Exercises to complete:
1. In the grammar text on participle clauses, what kind of meaning do participle clauses with past participles have?
2. Pick up the grammar text on participle clauses where it ends and continue it.

Study text:
---------------
Do you know how to start a clause with a present participle (e.g. seeing) or past participle (e.g. seen)?

Participle clauses

Participle clauses are a form of adverbial clause which enables us to say information in a more economical way. We can use participle clauses when the participle and the verb in the main clause have the same subject. For example:

Waiting for John, I made some tea.

Waiting for John, the kettle boiled. [This would suggest that the kettle was waiting for John!]


Forming participle clauses

Participle clauses can be formed with the present participle (-ing form of the verb) or past participle (third form of the verb). Participle clauses with past participles have a passive meaning:

Shouting loudly, Peter walked home. [Peter was shouting]

Shouted at loudly, Peter walked home. [Someone was shouting at Peter]

If we wish to emphasise that one action was before another then we can use a perfect participle (having + past participle):

Having won the match, Susan jumped for joy.

Having been told the bad news, Susan sat down and cried.



The meaning and use of participle clauses

Participle clauses give information about condition, result, reason or time. For example:


CONDITION (with a similar meaning to an if-condition):

Looked after carefully, this coat will keep you warm through many winters.

Compare: If you look after it carefully, this coat will keep you warm through many winters.


RESULT (with a similar meaning to so or therefore):

The bomb exploded, destroying the building.

Compare: The bomb exploded so the building was destroyed.


REASON (with a similar meaning to because or since):

I had no time to read my book, having spent so long doing my homework.

Compare: I had no time to read my book because I had spent so long doing my homework.


TIME (with a similar meaning to words like when, while or as soon as):

Sitting at the cafe with my friends, I suddenly realised that I had left the oven on at home.
---------------
Stored records:

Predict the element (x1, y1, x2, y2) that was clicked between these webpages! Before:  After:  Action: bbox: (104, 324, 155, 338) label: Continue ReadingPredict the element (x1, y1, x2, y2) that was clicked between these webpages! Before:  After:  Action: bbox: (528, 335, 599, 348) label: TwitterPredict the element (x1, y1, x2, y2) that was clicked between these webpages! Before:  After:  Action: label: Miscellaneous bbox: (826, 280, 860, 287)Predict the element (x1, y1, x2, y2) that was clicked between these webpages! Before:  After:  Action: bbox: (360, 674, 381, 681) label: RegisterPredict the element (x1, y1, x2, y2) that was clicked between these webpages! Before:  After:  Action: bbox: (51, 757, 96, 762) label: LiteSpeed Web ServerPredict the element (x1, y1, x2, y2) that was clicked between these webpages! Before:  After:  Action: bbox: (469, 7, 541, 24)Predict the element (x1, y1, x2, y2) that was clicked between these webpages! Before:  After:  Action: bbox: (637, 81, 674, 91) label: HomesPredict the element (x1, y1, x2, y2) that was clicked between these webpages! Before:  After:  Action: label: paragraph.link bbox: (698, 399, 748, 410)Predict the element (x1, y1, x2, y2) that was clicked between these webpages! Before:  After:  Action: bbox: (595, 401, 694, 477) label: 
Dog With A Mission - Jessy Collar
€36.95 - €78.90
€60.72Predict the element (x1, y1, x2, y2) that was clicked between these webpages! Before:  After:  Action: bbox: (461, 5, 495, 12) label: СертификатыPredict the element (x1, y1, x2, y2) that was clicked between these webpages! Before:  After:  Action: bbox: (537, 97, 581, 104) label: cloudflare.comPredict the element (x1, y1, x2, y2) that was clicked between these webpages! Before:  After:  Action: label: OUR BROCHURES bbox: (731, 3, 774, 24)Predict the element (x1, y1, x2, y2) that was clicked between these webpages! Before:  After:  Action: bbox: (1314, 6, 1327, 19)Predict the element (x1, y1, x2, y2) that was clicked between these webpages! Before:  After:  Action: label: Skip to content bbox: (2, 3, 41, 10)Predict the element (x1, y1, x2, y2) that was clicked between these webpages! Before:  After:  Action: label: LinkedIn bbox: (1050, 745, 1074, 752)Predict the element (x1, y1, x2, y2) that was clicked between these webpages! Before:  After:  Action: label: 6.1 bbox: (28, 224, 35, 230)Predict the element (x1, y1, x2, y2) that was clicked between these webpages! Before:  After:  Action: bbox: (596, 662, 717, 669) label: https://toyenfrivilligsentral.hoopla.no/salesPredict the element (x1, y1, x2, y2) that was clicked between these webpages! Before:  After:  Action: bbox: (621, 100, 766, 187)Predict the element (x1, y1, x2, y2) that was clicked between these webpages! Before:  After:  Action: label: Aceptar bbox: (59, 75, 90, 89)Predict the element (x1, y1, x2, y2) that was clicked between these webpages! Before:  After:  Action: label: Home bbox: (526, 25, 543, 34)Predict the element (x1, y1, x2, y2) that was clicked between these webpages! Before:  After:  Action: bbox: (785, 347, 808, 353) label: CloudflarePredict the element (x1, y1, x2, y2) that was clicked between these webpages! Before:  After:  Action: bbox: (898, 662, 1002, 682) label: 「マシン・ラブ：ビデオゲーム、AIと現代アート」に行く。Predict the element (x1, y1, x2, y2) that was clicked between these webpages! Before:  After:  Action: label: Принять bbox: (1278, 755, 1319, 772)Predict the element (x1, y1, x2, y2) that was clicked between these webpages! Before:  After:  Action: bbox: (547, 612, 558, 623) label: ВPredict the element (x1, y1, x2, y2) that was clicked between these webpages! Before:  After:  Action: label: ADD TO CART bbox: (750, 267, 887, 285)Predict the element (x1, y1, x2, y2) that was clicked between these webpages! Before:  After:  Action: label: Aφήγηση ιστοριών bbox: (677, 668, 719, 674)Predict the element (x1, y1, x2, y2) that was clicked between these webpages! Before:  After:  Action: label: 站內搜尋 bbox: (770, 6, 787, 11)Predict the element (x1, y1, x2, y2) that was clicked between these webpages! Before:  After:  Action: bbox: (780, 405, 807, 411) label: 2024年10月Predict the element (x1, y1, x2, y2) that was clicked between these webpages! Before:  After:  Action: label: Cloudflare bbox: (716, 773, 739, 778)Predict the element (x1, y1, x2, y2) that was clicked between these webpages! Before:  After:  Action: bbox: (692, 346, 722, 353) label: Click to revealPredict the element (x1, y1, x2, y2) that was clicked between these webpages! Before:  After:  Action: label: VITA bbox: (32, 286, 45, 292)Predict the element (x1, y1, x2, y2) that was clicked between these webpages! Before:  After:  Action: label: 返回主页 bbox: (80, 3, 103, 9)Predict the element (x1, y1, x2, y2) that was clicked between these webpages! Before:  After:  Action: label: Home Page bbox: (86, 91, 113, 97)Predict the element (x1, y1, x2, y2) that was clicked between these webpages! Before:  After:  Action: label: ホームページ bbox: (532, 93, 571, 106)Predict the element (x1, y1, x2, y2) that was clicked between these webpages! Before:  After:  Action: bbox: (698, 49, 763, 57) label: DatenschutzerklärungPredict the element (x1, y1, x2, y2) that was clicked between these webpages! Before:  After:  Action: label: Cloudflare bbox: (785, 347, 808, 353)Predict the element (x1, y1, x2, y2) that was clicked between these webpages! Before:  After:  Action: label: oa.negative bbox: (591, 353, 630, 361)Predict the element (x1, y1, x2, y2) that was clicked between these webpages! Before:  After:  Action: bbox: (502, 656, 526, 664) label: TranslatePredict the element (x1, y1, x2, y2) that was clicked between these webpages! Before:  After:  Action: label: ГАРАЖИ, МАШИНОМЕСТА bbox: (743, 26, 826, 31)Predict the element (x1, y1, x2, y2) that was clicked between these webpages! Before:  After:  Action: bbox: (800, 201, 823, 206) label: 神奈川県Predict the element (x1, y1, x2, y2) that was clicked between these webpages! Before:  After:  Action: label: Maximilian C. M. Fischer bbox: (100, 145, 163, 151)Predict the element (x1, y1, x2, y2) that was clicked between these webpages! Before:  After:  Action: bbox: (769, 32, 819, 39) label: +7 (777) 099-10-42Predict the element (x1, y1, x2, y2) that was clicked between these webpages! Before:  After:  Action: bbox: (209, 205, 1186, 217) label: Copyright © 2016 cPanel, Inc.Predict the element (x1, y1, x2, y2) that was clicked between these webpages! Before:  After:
---------------
Answers by item:
1. They have a passive meaning.

2.
Compare: While I was sitting at the cafe with my friends, I suddenly realised that I had left the oven on at home.

Language level

Upper intermediate: B2


A substantial number of students who took part in the canteen's survey said they would be more likely to do this if the canteen offered more healthy food.

In this sentence, the writer used ‘ who’ after students.

Maybe , the writer could write like this: ‘students taking part’ . How about this?

Another sentence:

A survey conducted recently by students suggested that many are happy with the food on offer but the canteen staff say that the profit from these would make it possible to offer a more varied and thus healthier selection or at least to provide some kind of 'traffic light' system to guide students towards a healthier balance of foods.

It is about past participle guess.

The writer wrote: The survey conducted...
This one I guess: the survey which has been conducted recently.

Please reply.

Hello Rox4090,

In answer to your first question, yes, that would be fine. Your rewording of the second sentence is also possible and is correct as well.

All the best,
The LearnEnglish Team


She faced every problem arised or
arising in her life.
She faced every problem come or
coming in her life.

and what if I wrote these sentences in present tense or future tense, would there be a present participle (coming or arising) or a past participle (come or arised) in these sentences ?

Hi SonuKumar,

The past participle doesn't work here -- only the present participle is possible (e.g. 'She faced every problem arising in her life'). That said, it would be much more natural to say 'She faced every problem that arose in her life' -- participle clauses are relatively rare in most writing and speaking.

I'd also recommend a relative clause to speak about the present or future.

All the best,
The LearnEnglish Team

Does the following sentence categorize by present particple ?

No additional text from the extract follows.